North Africa and the Iberian Peninsula, 7th century
The Phoenicians and later the Carthaginians dominated North African and Iberian shores for more than 8 centuries until they were suppressed by the Romans and the later Vandal invasion. Inland, the nomadic Berbers allied with Arab Muslims in invading Spain. The Arab tribes mainly settled the old Phoenician and Carthagenian towns, while the Berbers remained dominant inland. Inland north Africa remained partly Arabized until the 11th century, whereas the Iberian Peninsula, particularly its southern part, remained heavily Arabized, until the expulsion of the Moriscos in the 17th Century.
Medieval times
Ibn Khaldun's Muqaddima distinguishes between sedentary Muslims who used be nomadic Arabs and the Bedouin nomadic Arabs of the desert. He used the term "formerly-nomadic" Arabs and refers to sedentary Muslims by the region or city they lived in, as in Egyptians, Spaniards and Yemenis. [4] The Christians of Italy and the Crusaders preferred the term Saraceans for all the Arabs and Muslims of that time. [5] The Christians of Iberia used the term Moor to describe all the Arabs and Muslims of that time. [6]
Arabs of Central Asia
Most Arabs of Central Asia are fully assimilated with local populations, and call themselves the same as locals (e.g. Kazakhs, Tajiks, Uzbeks).[9] In order to notice their Arab origin they have a special term: Sayyid, Khoja or Siddiqui.[10]
Banu Hilal in North Africa, 1046AD
The Banu Hilal was an Arabian tribal confederation, organized by the Fatimids. They struck in Libya, reducing the Zenata Berbers (a clan that claimed Yemeni ancestry from pre-Islamic periods) and small coastal towns, and Arabizing the Sanhaja berber confederation. The Banu Hilal eventually Settled modern (Morocco and Algeria) and subdued Arabized the Sanhaja by the time of Ibn Khaldun.

**WHAT TO WORK ON:**
Continue the passage on the history of Arab settlement in North Africa, Iberia and Central Asia, starting after its last sentence.

**MATERIAL:**
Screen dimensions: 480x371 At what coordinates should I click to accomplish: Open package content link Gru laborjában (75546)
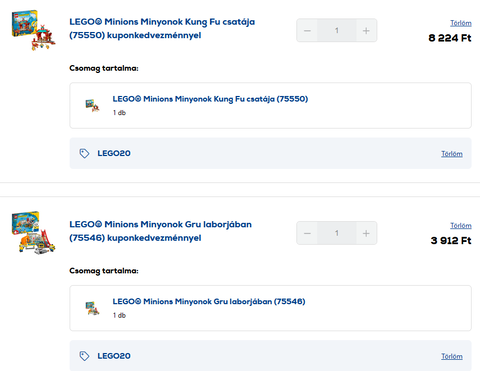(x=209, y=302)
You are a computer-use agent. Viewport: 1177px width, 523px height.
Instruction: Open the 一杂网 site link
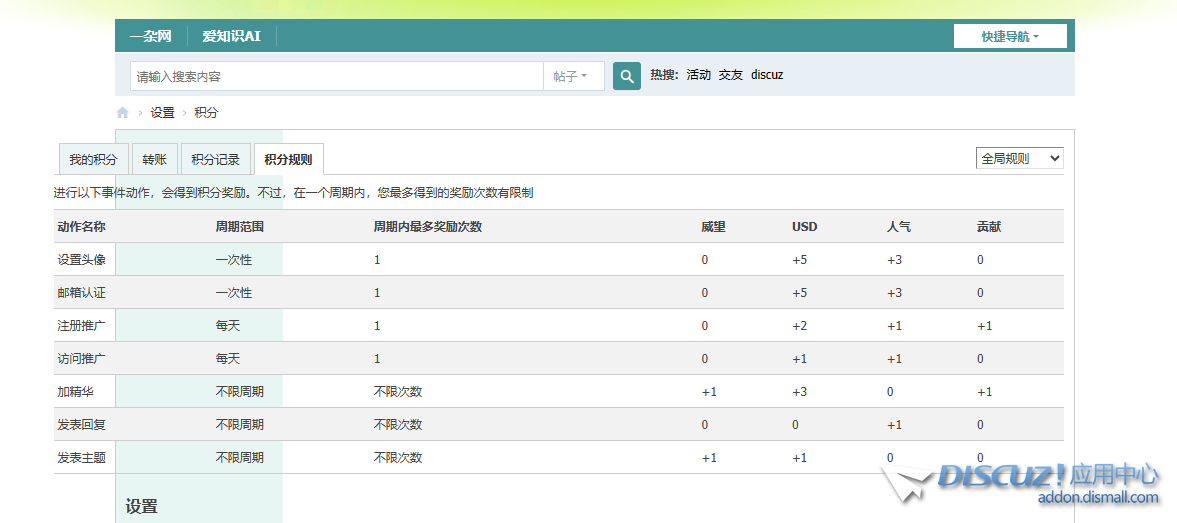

**ANSWER TO THE PROBLEM:**
Banu Sulaym in North Africa, 1049AD
The Banu Sulyam is another Bedouin tribal confederation from Nejd which followed through the trials of Banu Hilal and helped them defeat the Zirids in the Battle of Gabis in 1052AD, and finally took Kairuan in 1057Ad. The Banu Sulaym mainly settled and completely Arabized Libya.
Banu Kanz Nubia/Sudan, 11th-14th century
A branch of the Rabi'ah tribe settled in north Sudan and slowly Arabized the Makurian kingdom in modern Sudan until 1315 AD when the Banu Kanz inherited the kingdom of Makuria and paved the way for the Arabization of the Sudan, that was completed by the arrival of the Jaali and Juhayna Arab tribes.
Banu Hassan Mauritania 1644-1674AD
The Banu Maqil is a Yemeni nomadic tribe that settled in Tunisia in the 13th century. The Banu Hassan a Maqil branch moved into the Sanhaja region in whats today the Western Sahara and Mauritania, they fought a thirty years war on the side of the Lamtuna Arabized Berbers who claimed Himyarite ancestry (from the early Islamic invasions) defeating the Sanhaja berbers and Arabizing Mauritania.
Tribal genealogy
Medieval Arab genealogists divided Arabs into three groups:
- "ancient Arabs", tribes that had vanished or been destroyed, such as 'Ad and Thamud, often mentioned in the Qur'an as examples of God's power to destroy wicked peoples.
- "Pure Arabs" of South Arabia, descending from Qahtan. The Qahtanites (Qahtanis) are said to have migrated the land of Yemen following the destruction of the Ma'rib Dam (sadd Ma'rib).
- The "Arabized Arabs" (musta`ribah) of center and North Arabia, descending from Ishmael son of Abraham.
The Arabic language spoken today in classical Quranic form evolved as a mix between the original Arabic of Qahtan and northern Arabic which shares a great deal with northern Semitic languages from the Levant.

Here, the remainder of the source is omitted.